From flameproof overalls for welders to downpipe jeans for hard rockers – regardless of where they’re used, we have the same challenge when it comes to our clothes. The textile industry needs to reduce its environmental and climate impact. One solution is to move away from the short-term mindset of the fashion industry and instead wear our clothes for longer. Take better care of them. Quality over quantity. Or as Johan Dahlström, researcher in industrial sustainability at RISE, says: “Today, most manufacturers’ responsibility ends when they sell their product. But they should also offer services that make the product last longer and can be reused again and again.”

AT ALLIGO’S PROFILING DEPARTMENT in Örebro, they work both with repairs and product development to deliver long-lasting professional garments. They don’t discard shirts just because they happen to have a few loose buttons – they fix them.

“In one case, during an arrival check we discovered that some manufacturing defects had slipped through in a batch of shirts. Instead of returning, with all that would entail with shipping, we chose to enter a dialogue with the manufacturer to fix the problem on site. It was a good move from a sustainability perspective, and it also goes hand in hand with our aim to offer customers the most time-efficient solutions possible,” says Anders Jansson, head of Alligo’s profiling department

THE SEWING DEPARTMENT IN ÖREBRO not only reduces unnecessary freight in the textile industry’s value chain, it also means that Alligo can quickly make design changes requested by customers. Whatever it takes to make garments more durable.

“A floor-layer, for example, crawls on his knees a lot when he works, so you can image that you need some type of extra reinforcement on their work clothing to make it more resistant to all the wear and tear it is exposed to. With our sewing department, we want to encourage the restoration and strengthening of work clothing instead of always buying new.”

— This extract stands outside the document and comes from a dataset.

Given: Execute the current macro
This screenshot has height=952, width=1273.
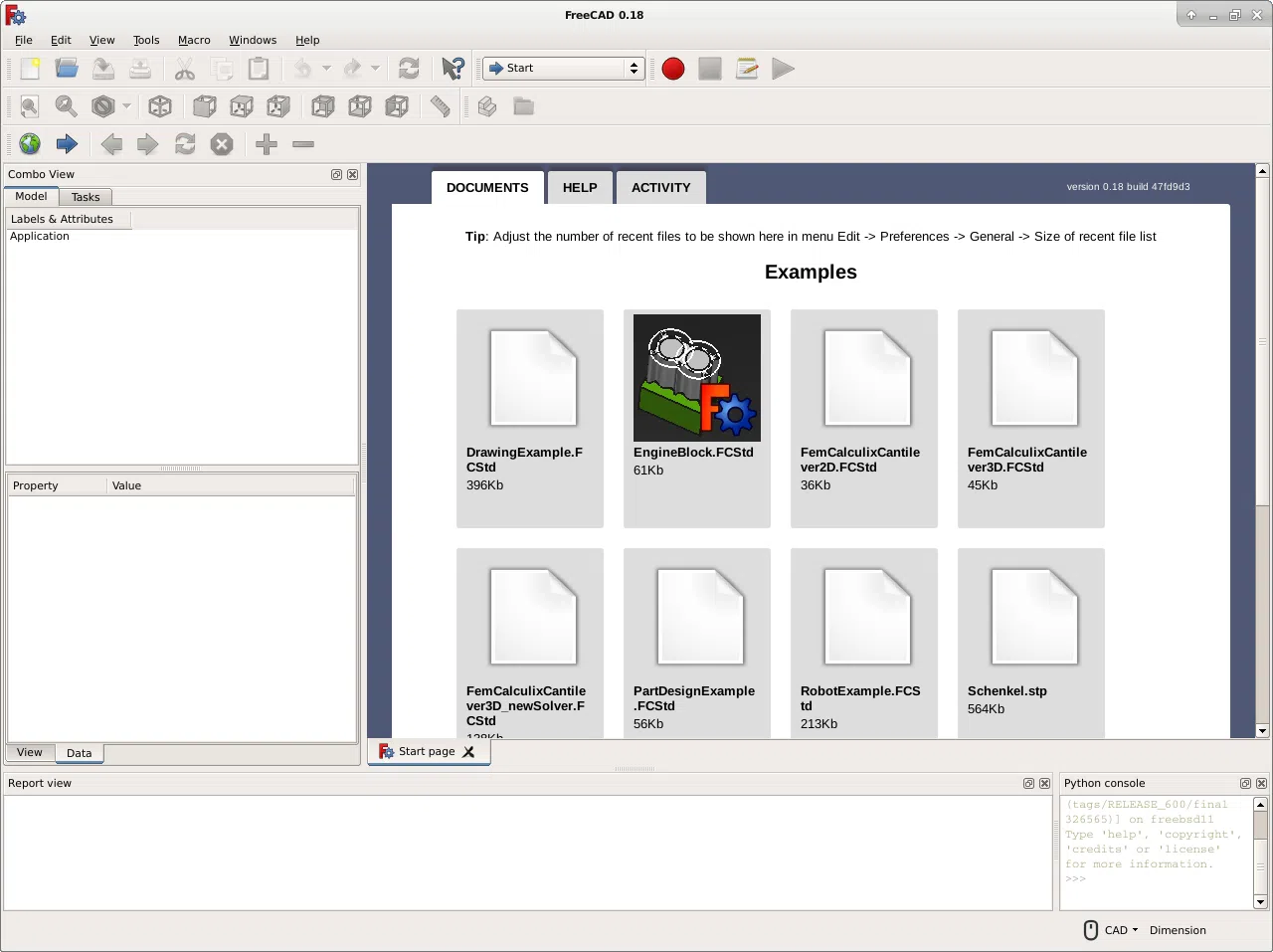Looking at the screenshot, I should 783,69.
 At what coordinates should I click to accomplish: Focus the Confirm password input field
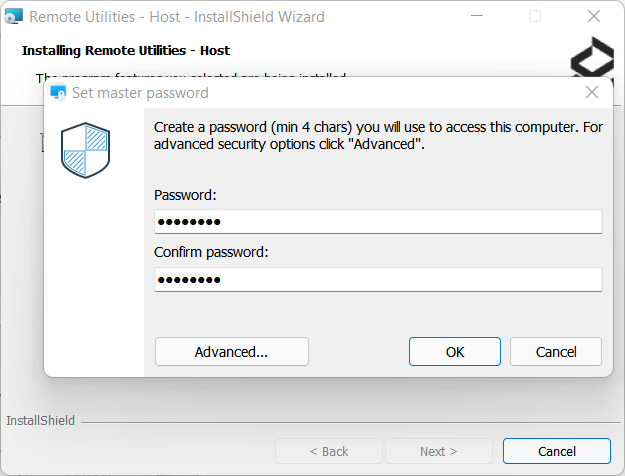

BUT WORK CLOTHING IS not like other clothing. They are often important pieces of equipment in workplaces and therefore come with different types of certification requirements.

“It is important to understand what changes can be made within the framework of the various requirements. For example, if you have a high-visibility garment with reflective material, you can’t remove too much of that material because then it would no longer meet the required specifications for certain certificates. We know our garments and know how to make them more durable without compromising safety,” says Anders Jansson.

AT THE LOGISTICS CENTER IN Örebro, they also work on other fronts to make work clothes last longer. One important development is the collaboration between the sewing and product development departments. This means that customer needs are taking into consideration early and this creates a feedback loop that facilitates the development of more sustainable designs.

“If I find that we are getting multiple sewing adaptations on a specific item, I can pass that information onto the product developers. They in turn can take a closer look at the garment and see if it is possible to make a permanent change.”